R. Garaventa, Sofferenza e suicidio. Per una critica del tradizionale approccio cristiano al problema del dolore, Il melangolo, Genova 2008, pp. 239
Il pensiero cristiano vede, in genere, nel dolore fisico la conseguenza di una colpa commessa (poena peccati) e/o l’occasione per dar prova della fede professata (probatio fidei), attribuendogli quindi una funzione fondamentalmente pedagogico-provvidenziale. Questa concezione tradizionale della sofferenza, che segna pesantemente anche l’attuale dibattito sul testamento biologico e il suicidio assistito, appare tuttavia per più aspetti estremamente problematica (anche da un punto di vista cristiano) e quindi meritevole di un’attenta indagine critica.
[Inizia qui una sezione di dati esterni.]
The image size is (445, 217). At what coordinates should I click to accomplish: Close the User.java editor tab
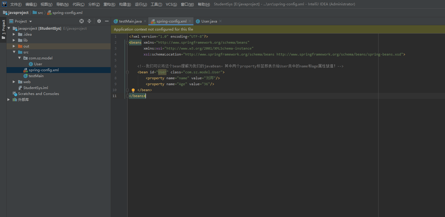click(220, 21)
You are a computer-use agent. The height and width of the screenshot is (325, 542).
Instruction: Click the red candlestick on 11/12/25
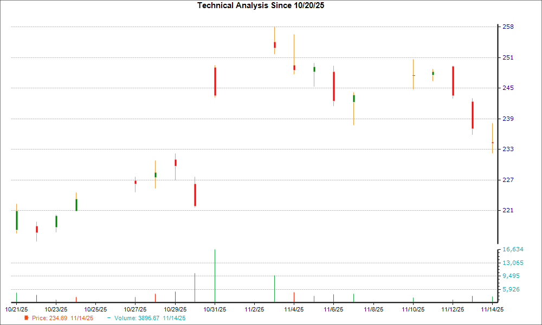pyautogui.click(x=453, y=81)
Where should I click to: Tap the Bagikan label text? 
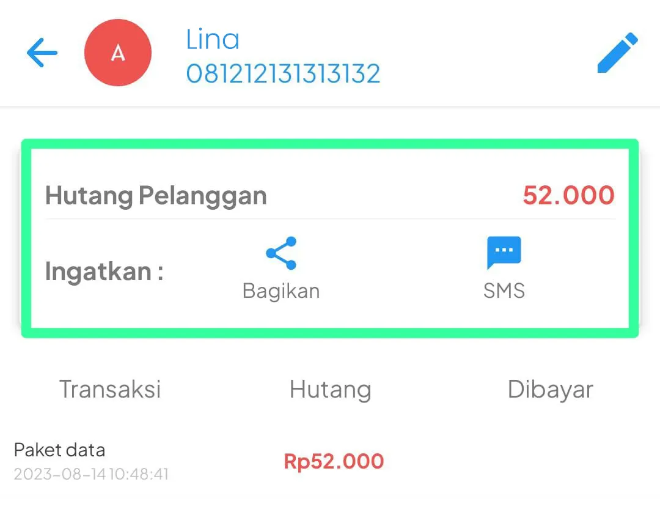pos(281,291)
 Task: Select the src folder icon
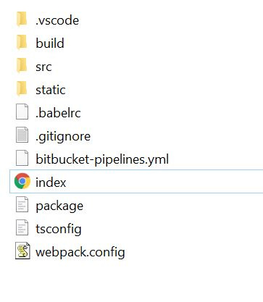tap(22, 66)
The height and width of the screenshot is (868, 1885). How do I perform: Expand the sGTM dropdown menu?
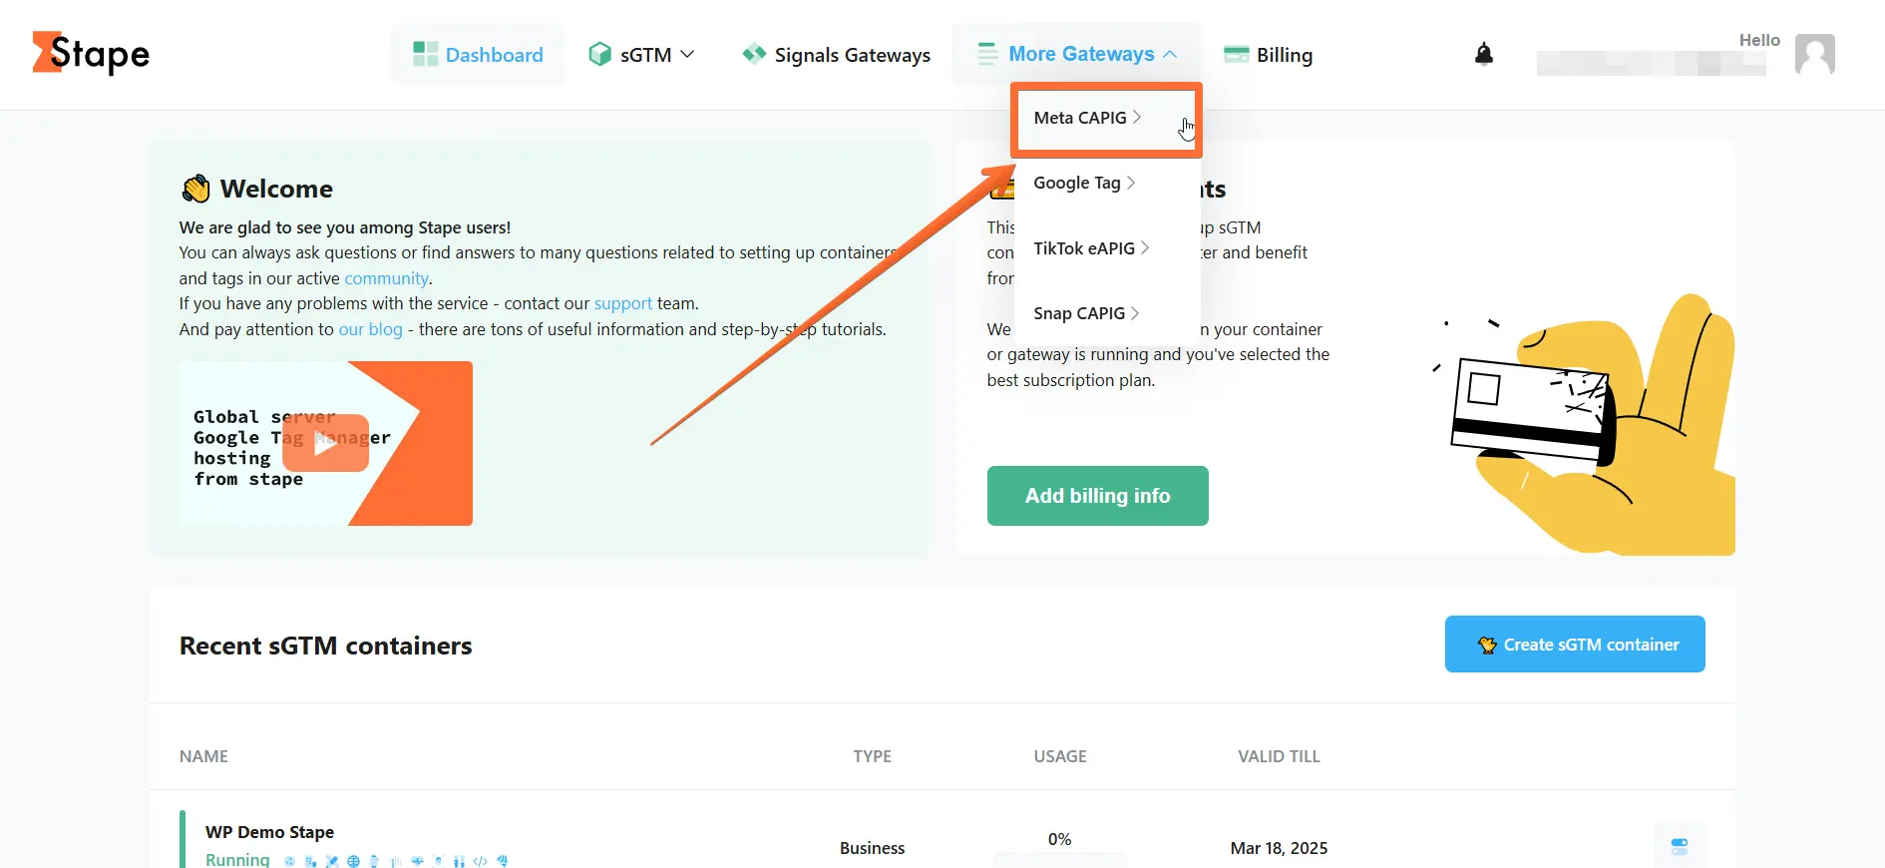[x=687, y=55]
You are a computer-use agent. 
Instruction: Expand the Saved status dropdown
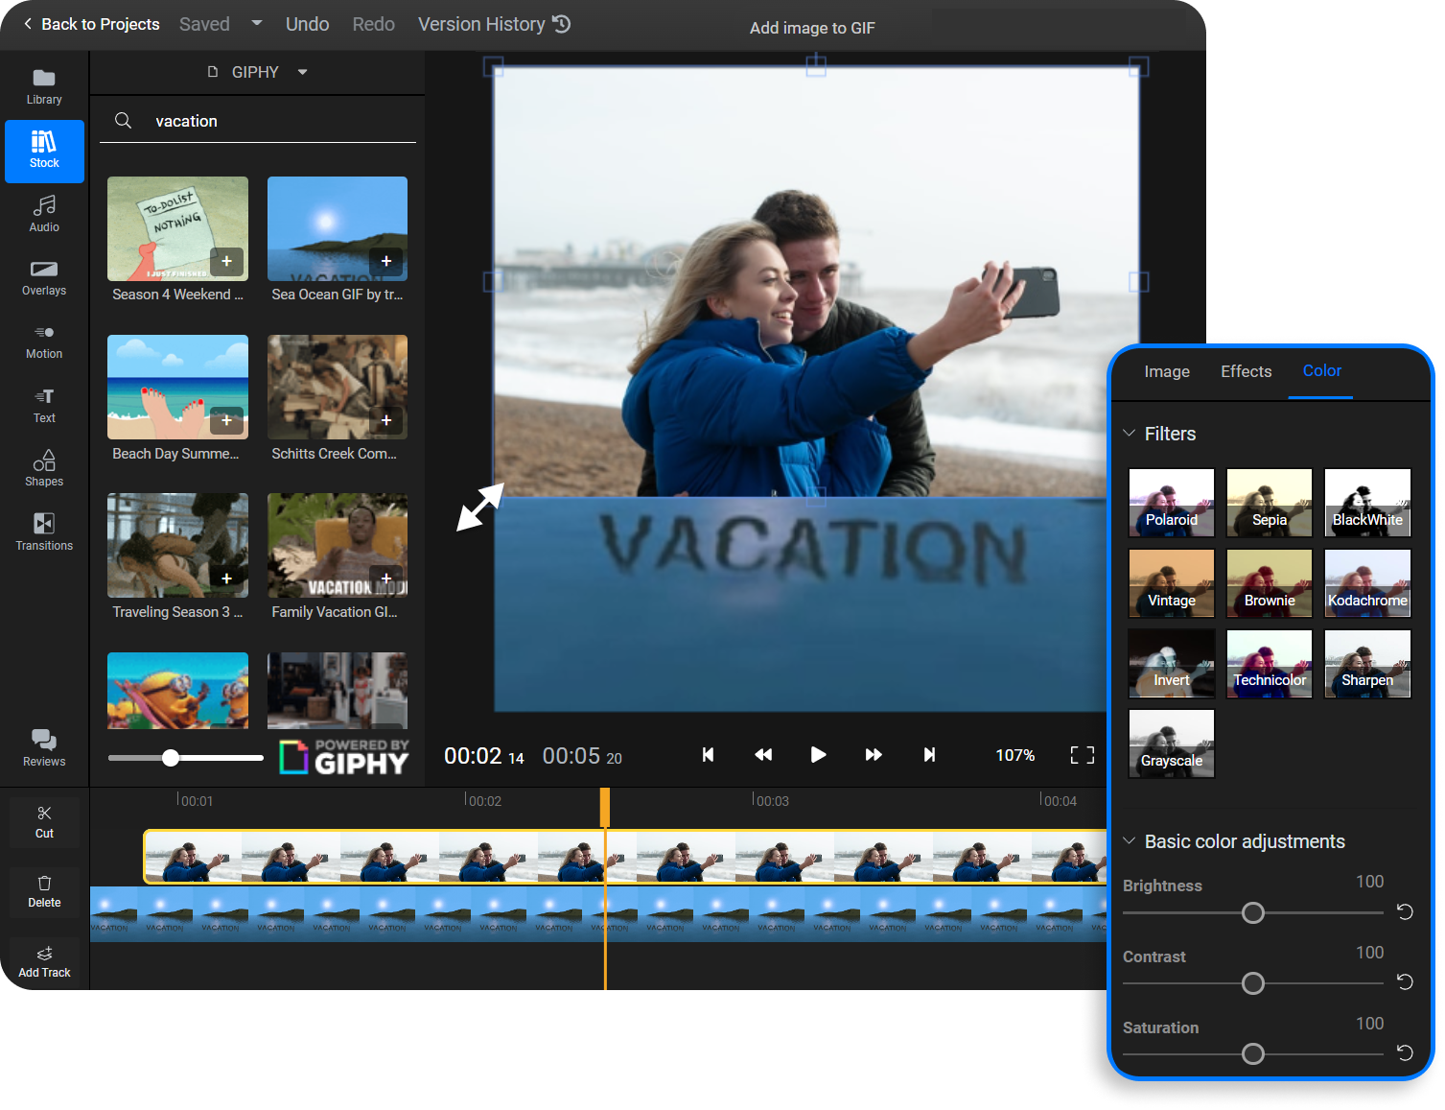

In questa prospettiva va letto il presente volume, che affronta in particolare i seguenti problemi: l’assenza nella Bibbia di una condanna esplicita di suicidio ed eutanasia; l’influenza decisiva dell’Agostino antidonatista nella tabuizzazione (teologica, legislativa e cultuale) del fenomeno suicidale nella nostra cultura; la differente valutazione che del suicidio hanno dato le diverse epoche della storia dell’occidente (antichità, medioevo, rinascimento, illuminismo, contemporaneità); la presenza, nel dibattito filosofico sul tema, di due concezioni opposte ma complementari del suicidio: atto razionalmente ponderato e liberamente voluto da un lato, risultato conclusivo di uno sviluppo fondamentalmente patologico dall’altro; la svolta impressa dalla sociologia e dalla psicoanalisi (più attente ai fattori condizionanti la personalità del suicida) nell’approccio al gesto autodistruttivo per eccellenza; la decisività dell’orizzonte di senso che sostanzia l’esistenza del singolo individuo, nell’atto di decidere della legittimità o meno del suicidio; la disumanità di quel cristianesimo che, invece di offrire perdono e speranza, condanna e colpevolizza chi, in uno stato di sofferenza senza via d’uscita, è preso dalla tentazione di levar-la-mano-su-di-sé; l’incongruenza dei principali argomenti addotti dal magistero cattolico contro la legittimità dell’eutanasia; la segreta volontà di scagionare il Dio creatore dalla responsabilità di essere all’origine del dolore del mondo, che sottende il tentativo agostiniano e tradizionale di ricondurre la realtà della sofferenza al peccato d’origine, pensato come evento storicamente accaduto.